Today I was invited to speak at the London Anarchist Bookfair, an event I was excited to attend, to talk about the situation in Syria. Unfortunately the event did not take place. We were shut down by a guy called Amir Taaki (a British-Iranian who claims to be a developer of Bitcoin and someone who apparently Forbes magazine considered ‘their top 30 under 30 list for 2014’ as he had previously proudly told me by email) along with around seven of his friends (one dressed in full military garb, a real revolutionary maybe?)
Firstly, I would like to apologize to those who attended the event and had wanted to learn about the situation in Syria, an issue of critical importance. Some had come from as far afield as Birmingham to hear myself and Robin Yassin Kassab speak. Unfortunately as we were about to begin, Amir and his friends stormed the event chanting “PKK”, “YPG” and accusing myself and Robin of being “fascists”, “Arab nationalists” and “supporters of jihadi groups such as Ahrar Al Sham which advocate stoning women to death”. I will not respond to the claims as anyone who is familiar with mine or Robin’s work will know they are absurd. And for those not familiar, I refer you to our book ‘Burning Country: Syrians in Revolution and War’ (Pluto Press); make up your own minds.
Amir had previously contacted me by email demanding (not asking) that he be given 30 minutes of our talk to talk about Rojava, as he had spent some time there fighting for the YPG and working with various committees. (He had previously been refused a platform by the Bookfair). I responded that we already had a Syrian Kurdish anarchist, Shiar Neyo, invited to come and talk about Rojava for the second half of our talk (he was speaking at the No Border’s session for the first half) and that our talk was not just about Rojava, but about Syria as a whole, plus there was another talk organized at the Bookfair for 5pm which focused specifically on Rojava.
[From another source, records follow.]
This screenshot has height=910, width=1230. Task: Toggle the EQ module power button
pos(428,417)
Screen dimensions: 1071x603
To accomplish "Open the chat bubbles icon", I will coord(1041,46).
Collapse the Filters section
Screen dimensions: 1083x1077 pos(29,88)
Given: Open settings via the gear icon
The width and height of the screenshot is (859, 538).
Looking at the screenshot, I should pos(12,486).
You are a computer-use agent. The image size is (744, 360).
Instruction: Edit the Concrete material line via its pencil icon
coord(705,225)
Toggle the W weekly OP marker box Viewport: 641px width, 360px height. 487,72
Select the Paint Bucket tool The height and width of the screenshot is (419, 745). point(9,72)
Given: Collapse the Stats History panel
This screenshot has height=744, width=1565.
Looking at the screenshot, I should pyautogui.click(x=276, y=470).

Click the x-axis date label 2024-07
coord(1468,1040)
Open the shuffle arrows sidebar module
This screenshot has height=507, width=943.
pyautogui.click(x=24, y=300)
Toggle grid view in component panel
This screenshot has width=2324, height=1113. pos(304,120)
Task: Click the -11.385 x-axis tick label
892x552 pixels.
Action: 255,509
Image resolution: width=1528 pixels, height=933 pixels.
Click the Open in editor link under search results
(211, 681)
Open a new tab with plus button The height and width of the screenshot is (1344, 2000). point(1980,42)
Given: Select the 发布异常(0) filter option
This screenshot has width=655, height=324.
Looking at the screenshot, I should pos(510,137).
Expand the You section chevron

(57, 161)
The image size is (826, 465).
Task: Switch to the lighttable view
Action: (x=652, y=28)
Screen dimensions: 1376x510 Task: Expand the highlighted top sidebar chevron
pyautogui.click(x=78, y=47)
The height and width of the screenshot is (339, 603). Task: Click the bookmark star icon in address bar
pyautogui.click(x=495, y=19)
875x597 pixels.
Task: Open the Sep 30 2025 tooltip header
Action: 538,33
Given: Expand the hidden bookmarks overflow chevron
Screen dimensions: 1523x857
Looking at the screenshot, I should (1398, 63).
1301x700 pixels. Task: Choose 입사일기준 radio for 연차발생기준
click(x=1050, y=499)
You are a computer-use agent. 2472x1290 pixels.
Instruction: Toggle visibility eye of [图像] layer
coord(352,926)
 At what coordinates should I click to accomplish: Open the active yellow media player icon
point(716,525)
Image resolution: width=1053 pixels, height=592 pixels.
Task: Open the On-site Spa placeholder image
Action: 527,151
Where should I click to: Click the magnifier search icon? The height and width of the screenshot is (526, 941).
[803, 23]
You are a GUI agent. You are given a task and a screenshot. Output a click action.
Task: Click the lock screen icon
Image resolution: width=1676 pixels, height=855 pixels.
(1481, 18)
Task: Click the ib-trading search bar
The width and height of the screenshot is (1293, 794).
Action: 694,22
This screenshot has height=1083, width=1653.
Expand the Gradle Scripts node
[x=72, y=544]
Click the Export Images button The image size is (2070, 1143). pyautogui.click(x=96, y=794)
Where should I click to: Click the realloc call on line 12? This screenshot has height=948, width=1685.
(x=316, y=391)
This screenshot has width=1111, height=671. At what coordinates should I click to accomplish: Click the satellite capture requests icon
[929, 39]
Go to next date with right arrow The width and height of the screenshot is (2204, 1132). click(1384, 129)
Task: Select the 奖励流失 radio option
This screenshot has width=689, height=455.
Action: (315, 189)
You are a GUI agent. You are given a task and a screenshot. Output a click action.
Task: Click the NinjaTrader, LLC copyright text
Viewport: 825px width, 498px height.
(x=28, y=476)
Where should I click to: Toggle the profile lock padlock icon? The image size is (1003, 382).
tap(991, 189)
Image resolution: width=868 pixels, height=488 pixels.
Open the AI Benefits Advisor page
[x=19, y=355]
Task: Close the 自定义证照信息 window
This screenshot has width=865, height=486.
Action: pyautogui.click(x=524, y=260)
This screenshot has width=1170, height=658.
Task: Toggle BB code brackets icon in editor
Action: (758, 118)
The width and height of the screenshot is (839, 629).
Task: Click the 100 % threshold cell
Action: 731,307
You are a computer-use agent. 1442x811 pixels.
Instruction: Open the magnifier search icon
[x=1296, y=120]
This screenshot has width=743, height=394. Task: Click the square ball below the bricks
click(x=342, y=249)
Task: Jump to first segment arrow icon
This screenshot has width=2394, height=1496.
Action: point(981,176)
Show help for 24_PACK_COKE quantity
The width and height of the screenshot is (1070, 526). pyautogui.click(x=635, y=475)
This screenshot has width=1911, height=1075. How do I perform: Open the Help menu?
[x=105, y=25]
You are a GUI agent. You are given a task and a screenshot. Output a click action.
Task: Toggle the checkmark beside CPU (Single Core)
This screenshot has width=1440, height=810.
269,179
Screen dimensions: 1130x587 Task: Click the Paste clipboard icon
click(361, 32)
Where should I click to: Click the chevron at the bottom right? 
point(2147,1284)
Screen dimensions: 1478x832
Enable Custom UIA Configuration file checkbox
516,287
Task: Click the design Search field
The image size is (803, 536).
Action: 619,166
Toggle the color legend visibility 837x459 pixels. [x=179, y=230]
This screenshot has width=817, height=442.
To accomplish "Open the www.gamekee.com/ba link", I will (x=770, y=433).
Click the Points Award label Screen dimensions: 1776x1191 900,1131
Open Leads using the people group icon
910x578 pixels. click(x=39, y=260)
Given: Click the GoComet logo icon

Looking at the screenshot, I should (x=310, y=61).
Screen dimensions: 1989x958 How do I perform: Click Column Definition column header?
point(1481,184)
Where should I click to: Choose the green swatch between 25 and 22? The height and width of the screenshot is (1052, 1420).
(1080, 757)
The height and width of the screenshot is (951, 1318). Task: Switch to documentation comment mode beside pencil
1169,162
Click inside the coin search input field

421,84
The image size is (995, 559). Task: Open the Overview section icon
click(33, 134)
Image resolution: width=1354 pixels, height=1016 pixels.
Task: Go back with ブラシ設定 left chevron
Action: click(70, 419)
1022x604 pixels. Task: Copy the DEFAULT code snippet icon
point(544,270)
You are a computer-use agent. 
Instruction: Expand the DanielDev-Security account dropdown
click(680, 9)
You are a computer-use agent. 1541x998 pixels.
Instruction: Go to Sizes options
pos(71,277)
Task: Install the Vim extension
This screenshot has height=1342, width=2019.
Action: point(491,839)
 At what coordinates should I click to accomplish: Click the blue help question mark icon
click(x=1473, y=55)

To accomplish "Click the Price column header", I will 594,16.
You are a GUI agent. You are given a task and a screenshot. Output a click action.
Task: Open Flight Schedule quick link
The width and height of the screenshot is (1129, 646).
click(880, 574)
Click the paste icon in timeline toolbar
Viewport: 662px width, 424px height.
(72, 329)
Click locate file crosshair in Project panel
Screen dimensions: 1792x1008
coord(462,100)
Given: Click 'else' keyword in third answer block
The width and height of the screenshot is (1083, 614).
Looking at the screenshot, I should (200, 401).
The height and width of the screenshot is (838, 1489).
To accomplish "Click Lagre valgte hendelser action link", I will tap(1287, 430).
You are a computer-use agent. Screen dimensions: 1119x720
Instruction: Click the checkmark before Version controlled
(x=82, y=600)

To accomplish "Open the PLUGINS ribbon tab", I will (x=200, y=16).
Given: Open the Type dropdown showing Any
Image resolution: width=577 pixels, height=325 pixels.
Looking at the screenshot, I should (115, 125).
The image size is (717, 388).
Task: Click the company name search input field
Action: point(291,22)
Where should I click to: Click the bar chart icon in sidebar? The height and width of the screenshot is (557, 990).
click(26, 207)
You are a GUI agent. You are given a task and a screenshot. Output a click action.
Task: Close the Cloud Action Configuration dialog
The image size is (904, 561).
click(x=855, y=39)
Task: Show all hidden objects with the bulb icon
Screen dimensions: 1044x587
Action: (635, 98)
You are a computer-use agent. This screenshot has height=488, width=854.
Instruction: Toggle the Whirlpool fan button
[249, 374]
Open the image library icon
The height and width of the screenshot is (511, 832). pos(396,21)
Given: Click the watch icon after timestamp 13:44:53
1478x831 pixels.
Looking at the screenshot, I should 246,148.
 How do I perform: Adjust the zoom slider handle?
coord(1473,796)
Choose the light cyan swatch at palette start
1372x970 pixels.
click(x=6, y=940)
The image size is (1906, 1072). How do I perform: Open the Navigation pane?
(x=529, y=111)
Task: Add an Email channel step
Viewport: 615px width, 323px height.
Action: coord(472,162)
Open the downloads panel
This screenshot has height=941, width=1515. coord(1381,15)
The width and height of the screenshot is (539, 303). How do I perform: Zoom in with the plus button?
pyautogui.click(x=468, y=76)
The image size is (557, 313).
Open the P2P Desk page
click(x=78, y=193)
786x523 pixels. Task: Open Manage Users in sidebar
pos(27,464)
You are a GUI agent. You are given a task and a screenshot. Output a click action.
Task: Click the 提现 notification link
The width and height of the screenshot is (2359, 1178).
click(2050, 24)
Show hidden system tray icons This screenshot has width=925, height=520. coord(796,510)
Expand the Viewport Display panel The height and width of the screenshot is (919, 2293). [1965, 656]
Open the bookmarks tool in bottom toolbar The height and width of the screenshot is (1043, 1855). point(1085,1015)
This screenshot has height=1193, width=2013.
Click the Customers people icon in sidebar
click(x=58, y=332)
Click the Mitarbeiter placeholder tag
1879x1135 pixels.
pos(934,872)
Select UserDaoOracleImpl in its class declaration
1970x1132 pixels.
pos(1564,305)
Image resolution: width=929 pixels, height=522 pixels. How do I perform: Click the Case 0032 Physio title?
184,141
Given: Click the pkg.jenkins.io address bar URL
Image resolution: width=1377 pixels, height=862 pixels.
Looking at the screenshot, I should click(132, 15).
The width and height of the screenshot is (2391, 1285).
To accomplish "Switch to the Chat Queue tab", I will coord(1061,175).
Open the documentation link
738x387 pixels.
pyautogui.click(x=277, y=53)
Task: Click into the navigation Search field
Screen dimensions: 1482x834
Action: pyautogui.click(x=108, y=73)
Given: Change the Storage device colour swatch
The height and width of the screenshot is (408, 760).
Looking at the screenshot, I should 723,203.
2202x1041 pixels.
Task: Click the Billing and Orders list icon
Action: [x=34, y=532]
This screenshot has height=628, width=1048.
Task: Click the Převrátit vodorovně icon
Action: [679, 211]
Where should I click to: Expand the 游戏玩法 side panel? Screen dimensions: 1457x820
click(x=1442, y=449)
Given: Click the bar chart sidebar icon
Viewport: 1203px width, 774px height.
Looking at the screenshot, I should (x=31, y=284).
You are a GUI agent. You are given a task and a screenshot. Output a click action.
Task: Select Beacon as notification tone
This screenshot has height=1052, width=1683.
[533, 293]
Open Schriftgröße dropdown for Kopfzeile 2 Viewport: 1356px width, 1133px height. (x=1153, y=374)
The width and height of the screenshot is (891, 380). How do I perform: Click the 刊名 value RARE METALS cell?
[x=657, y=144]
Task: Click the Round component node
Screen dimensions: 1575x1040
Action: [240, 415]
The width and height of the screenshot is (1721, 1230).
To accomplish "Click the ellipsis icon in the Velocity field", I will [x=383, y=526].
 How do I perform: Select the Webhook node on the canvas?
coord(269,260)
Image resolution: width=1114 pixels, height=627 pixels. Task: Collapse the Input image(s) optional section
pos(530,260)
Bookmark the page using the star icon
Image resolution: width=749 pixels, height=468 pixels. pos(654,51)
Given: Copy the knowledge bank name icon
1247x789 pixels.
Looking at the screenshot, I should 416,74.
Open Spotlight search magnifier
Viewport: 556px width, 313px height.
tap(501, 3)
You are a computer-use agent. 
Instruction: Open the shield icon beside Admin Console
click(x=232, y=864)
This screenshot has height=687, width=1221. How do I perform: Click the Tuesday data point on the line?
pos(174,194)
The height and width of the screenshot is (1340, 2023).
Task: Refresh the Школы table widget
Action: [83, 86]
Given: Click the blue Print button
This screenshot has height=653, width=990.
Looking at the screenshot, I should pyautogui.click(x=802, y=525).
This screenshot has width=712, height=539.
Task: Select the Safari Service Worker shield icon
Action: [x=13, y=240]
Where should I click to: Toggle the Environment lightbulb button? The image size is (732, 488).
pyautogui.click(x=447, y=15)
He responded claiming he “is probably the person who knows the most about Rojava at the moment” and that he is “qualified to speak about Syria more than anyone else right now.” Such arrogance epitomizes everything that is wrong with egotistical western solidarity. That he – a foreigner who has spent a few months in the region – believes he is more qualified to speak on Rojava than a Syrian-Kurd from Rojava himself.
So, as a result of his bullying, he was given a 10 minute platform to speak, even though the organizers had tried to get him off the stage. He used his time to talk about “Mesopotamia” and “pyramids” and then refused to leave the platform. It then descended into a physical punch-up between Amir and his cronies and audience members who had come to hear myself, Robin and Shiar speak about Syria – both Arab and Kurdish struggles. We had in particular wanted to focus on anti-authoritarian struggles, self-organization as well as issues of militarism, sectarianism and the rise of Islamist extremist groups. There would have also been one hour for audience questions and discussion, to learn from each others views and perspectives. But we were met with aggressiveness. I have spoken at events with Shabiha in attendance where we were treated with more respect. In the end the audience, myself and Robin left. And Amir remained talking to his seven friends …
Amir and his friends did a great disservice to the Kurdish struggle today by claiming to represent it and shutting down open debate. Myself, Robin and Shiar had gone in the spirit of mutual solidarity across Kurdish and Arab struggles and we were faced with blind sectarianism by people who rudely and aggressively prevented our event from taking place. If anarchism is about cult-like chanting the name of a political party and preventing Syrians from talking about Syria, then I am not an anarchist.